Exhibit 3.3
ARTICLES OF INCORPORATION
OF
MINNESOTA DIGITAL UNIVERSE, INC.
The undersigned natural person of full age for the purpose of forming a corporation pursuant to the provisions of Minnesota Business Corporation Act (Minnesota Statutes, Chapter 302A), hereby establish a corporation and adopt the following Articles of Incorporation:
ARTICLE I.
NAME
The name of this corporation shall be Minnesota Digital Universe, Inc.
ARTICLE II.
REGISTERED OFFICE
The registered office of this corporation is located at 633 Northwest 6th Avenue, Post Office Box 5937, Rochester, Minnesota 55901.
ARTICLE III.

• _Directions for this task_: According to the articles of incorporation, where is the corporation's registered office located?

• _Data lines_:

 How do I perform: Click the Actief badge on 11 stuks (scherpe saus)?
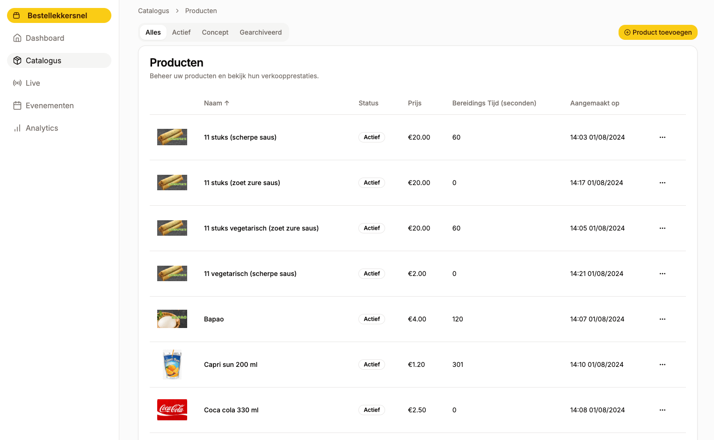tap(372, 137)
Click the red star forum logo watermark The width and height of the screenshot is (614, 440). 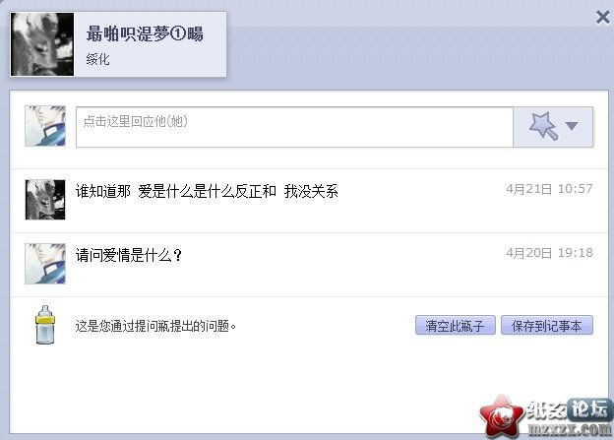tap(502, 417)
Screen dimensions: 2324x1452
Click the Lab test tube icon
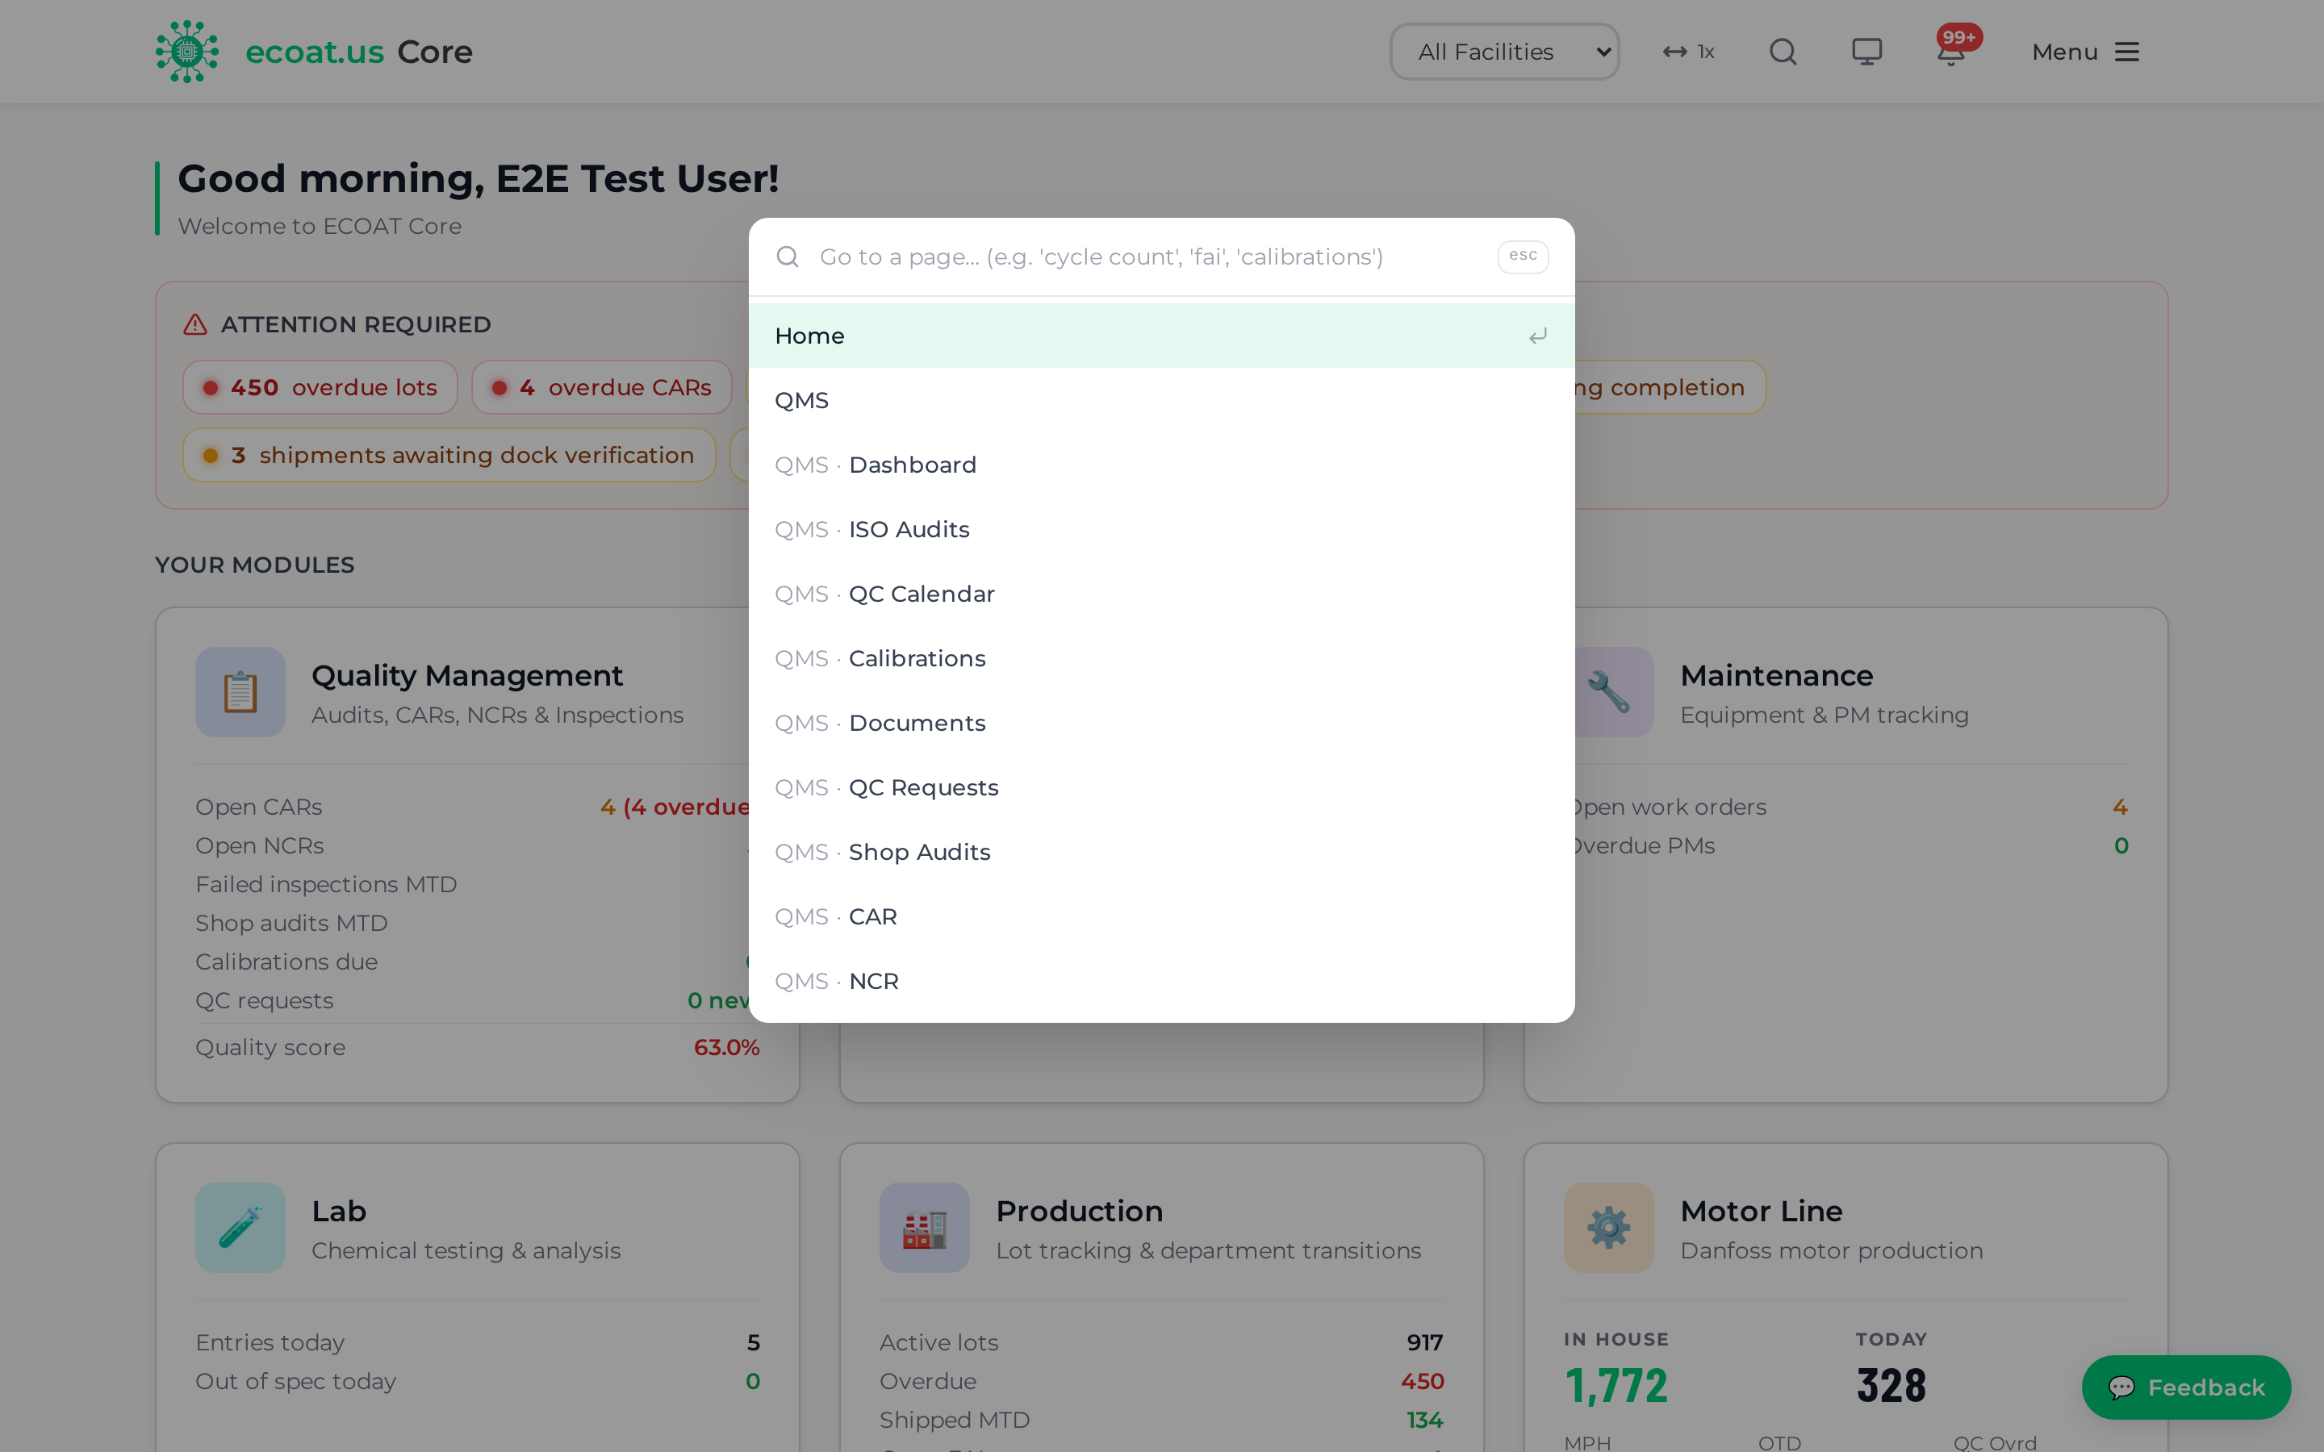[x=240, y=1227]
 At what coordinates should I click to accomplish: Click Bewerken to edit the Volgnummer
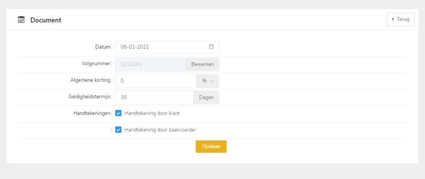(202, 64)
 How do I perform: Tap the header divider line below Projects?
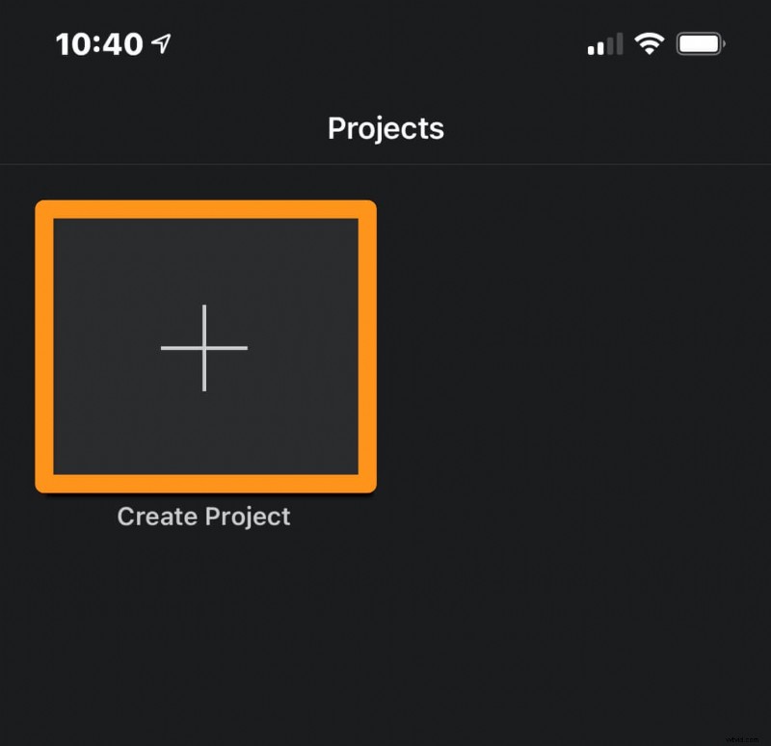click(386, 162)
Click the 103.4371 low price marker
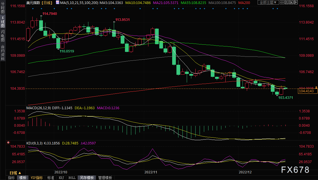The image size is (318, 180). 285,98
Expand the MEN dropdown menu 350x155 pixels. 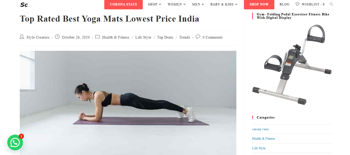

• _Solved problem_: 633 Northwest 6th Avenue, Post Office Box 5937, Rochester, Minnesota 55901.